• Bloc de texte:
La justice de Monaco valide l'inculpation du Genevois Yves Bouvier

La justice de Monaco confirme l'inculpation du marchand d'art Yves Bouvier. Le Genevois est inculpé pour avoir surfacturé des tableaux vendus à Dimitri Rybolovlev, le président de l'AS Monaco.
12 nov. 2015, 15:24
/ Màj. le 12 nov. 2015 à 15:28
La justice monégasque valide l'inculpation d'Yves Bouvier dans l'affaire de la surfacturation des tableaux au président de l'AS Monaco.

 La justice monégasque a validé jeudi l'inculpation du marchand d'art Yves Bouvier pour escroquerie au détriment du milliardaire russe Dmitry Rybolovlev. Le Genevois est accusé d'avoir surfacturé une fabuleuse collection de tableaux de maîtres à l'homme d'affaires.

La Cour d'appel de Monaco a rejeté la requête en nullité de la procédure déposée par les avocats du Suisse qui accusent les enquêteurs monégasques d'avoir été de "parti pris systématique" en faveur de l'oligarque russe, président du club de football de la principauté, l'AS Monaco, ont indiqué des sources concordantes.

• Données à examiner:
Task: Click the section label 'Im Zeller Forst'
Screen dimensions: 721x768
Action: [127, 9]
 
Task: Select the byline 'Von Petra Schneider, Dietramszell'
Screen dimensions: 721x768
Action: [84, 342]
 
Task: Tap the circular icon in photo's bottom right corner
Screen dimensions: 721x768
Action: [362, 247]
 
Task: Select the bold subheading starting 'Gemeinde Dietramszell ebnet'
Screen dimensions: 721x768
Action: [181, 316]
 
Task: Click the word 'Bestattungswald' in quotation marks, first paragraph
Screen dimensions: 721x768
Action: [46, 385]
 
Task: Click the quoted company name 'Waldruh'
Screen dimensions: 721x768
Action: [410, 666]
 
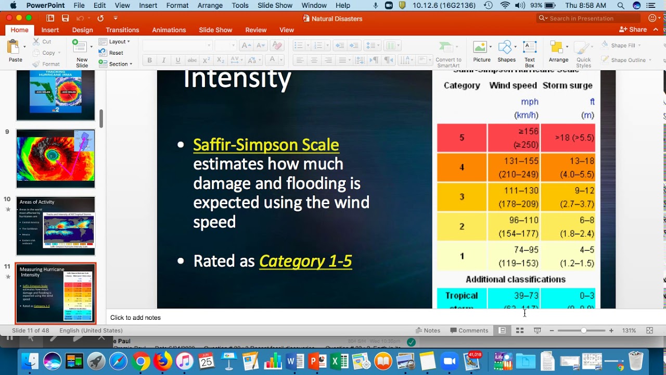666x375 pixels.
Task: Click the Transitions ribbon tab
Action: click(122, 30)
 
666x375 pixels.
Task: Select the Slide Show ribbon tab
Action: click(215, 30)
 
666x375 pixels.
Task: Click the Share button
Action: click(633, 30)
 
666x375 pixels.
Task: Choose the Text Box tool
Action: click(530, 54)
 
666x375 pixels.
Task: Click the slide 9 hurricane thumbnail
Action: click(56, 158)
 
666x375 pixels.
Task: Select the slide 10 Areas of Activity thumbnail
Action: click(56, 226)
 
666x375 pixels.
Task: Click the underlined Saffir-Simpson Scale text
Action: click(266, 145)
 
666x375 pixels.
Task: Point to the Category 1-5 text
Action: click(305, 261)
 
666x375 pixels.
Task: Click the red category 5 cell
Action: click(462, 138)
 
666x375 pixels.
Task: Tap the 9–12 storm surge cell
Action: click(568, 197)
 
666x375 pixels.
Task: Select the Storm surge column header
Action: click(567, 85)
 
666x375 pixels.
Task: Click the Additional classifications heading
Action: click(515, 280)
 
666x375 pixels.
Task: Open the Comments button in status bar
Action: click(469, 331)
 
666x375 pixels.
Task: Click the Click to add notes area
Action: click(135, 318)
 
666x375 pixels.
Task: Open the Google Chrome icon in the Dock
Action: click(140, 361)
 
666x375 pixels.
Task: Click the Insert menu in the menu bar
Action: click(148, 6)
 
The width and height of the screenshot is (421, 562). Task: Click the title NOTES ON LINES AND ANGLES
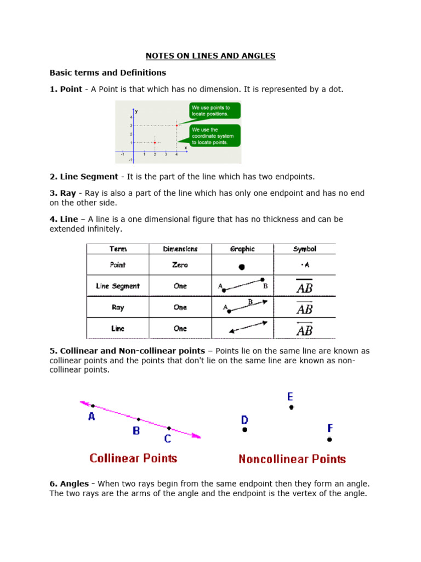210,56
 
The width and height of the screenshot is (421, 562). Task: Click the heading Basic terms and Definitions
107,72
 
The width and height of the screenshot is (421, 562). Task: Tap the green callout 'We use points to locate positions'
214,111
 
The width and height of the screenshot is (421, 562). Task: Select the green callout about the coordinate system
214,136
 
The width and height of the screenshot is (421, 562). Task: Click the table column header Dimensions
180,249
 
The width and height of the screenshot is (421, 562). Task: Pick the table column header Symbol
304,249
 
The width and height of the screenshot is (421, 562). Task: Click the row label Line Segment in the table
118,286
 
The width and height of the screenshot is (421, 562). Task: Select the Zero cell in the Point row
180,265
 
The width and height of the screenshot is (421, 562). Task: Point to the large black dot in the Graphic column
242,267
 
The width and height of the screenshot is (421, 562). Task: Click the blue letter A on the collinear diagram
92,417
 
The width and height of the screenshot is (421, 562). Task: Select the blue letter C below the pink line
167,438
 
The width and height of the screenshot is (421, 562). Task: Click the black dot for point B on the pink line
138,419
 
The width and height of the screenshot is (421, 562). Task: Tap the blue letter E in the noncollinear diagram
290,396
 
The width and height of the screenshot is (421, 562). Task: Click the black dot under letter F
329,439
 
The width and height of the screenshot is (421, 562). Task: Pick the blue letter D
244,420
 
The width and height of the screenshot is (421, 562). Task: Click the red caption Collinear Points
133,458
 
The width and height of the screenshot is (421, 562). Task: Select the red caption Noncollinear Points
292,459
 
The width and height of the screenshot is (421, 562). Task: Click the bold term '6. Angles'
69,484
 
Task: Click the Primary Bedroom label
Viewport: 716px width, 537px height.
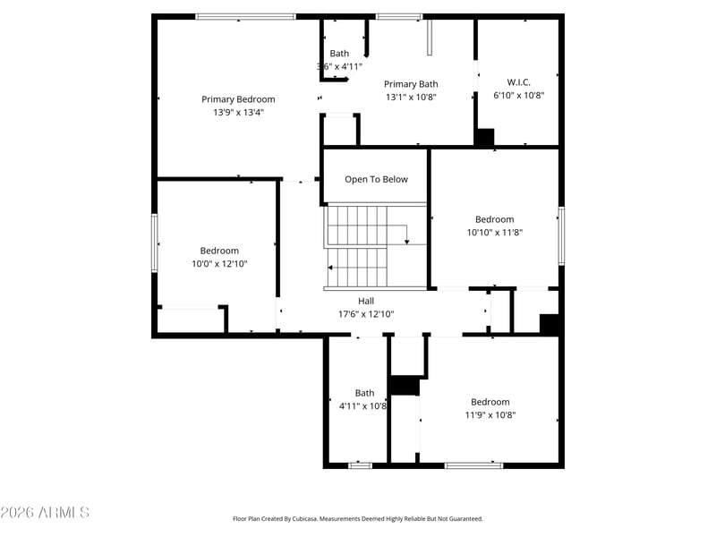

• Problèmes à résoudre:
(1) Recopiez le passage de l'article sur l'inculpation d'Yves Bouvier, depuis « La justice monégasque a » jusqu'à « des sources concordantes. » inclus.
(2) D'après l'article sur l'inculpation d'Yves Bouvier, quelle juridiction a rejeté la requête en nullité de la procédure ?
(3) Relevez toutes les expressions que l'article sur l'inculpation d'Yves Bouvier emploie seules, sans le nom de Dmitry Rybolovlev, pour désigner celui-ci.

• Réponses par item:
(1)
La justice monégasque a validé jeudi l'inculpation du marchand d'art Yves Bouvier pour escroquerie au détriment du milliardaire russe Dmitry Rybolovlev. Le Genevois est accusé d'avoir surfacturé une fabuleuse collection de tableaux de maîtres à l'homme d'affaires.

La Cour d'appel de Monaco a rejeté la requête en nullité de la procédure déposée par les avocats du Suisse qui accusent les enquêteurs monégasques d'avoir été de "parti pris systématique" en faveur de l'oligarque russe, président du club de football de la principauté, l'AS Monaco, ont indiqué des sources concordantes.

(2) La Cour d'appel de Monaco.

(3)
- le président de l'AS Monaco
- l'homme d'affaires
- l'oligarque russe, président du club de football de la principauté, l'AS Monaco